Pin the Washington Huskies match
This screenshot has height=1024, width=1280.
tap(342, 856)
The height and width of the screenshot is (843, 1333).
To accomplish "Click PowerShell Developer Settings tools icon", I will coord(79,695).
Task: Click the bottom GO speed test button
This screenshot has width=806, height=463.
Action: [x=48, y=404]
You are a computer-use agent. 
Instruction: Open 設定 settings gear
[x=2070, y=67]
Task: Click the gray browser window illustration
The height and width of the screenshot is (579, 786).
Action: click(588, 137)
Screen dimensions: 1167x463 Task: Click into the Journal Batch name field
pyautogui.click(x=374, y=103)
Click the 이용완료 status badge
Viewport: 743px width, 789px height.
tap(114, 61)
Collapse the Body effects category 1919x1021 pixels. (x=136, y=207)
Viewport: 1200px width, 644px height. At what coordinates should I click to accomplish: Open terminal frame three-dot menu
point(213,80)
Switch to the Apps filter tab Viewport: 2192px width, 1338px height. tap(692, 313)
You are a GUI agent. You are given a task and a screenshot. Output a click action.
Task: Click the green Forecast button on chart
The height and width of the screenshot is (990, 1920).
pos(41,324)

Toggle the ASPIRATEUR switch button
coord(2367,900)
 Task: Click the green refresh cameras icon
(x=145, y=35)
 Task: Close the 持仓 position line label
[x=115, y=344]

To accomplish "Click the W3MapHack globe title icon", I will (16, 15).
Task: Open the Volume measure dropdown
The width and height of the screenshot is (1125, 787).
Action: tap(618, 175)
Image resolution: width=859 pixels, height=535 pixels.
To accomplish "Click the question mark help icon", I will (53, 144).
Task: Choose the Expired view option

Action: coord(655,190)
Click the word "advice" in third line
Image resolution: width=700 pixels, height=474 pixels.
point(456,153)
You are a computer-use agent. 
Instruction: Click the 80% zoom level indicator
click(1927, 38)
──────────────────────────────
Please write out the lines of the records from the line with "Task: Click the gray" to the line with "pos(41,324)", keeping each one the same as in the records.

— Output —
Task: Click the gray browser window illustration
The height and width of the screenshot is (579, 786).
Action: click(588, 137)
Screen dimensions: 1167x463 Task: Click into the Journal Batch name field
pyautogui.click(x=374, y=103)
Click the 이용완료 status badge
Viewport: 743px width, 789px height.
tap(114, 61)
Collapse the Body effects category 1919x1021 pixels. (x=136, y=207)
Viewport: 1200px width, 644px height. At what coordinates should I click to accomplish: Open terminal frame three-dot menu
point(213,80)
Switch to the Apps filter tab Viewport: 2192px width, 1338px height. tap(692, 313)
You are a GUI agent. You are given a task and a screenshot. Output a click action.
Task: Click the green Forecast button on chart
The height and width of the screenshot is (990, 1920).
pos(41,324)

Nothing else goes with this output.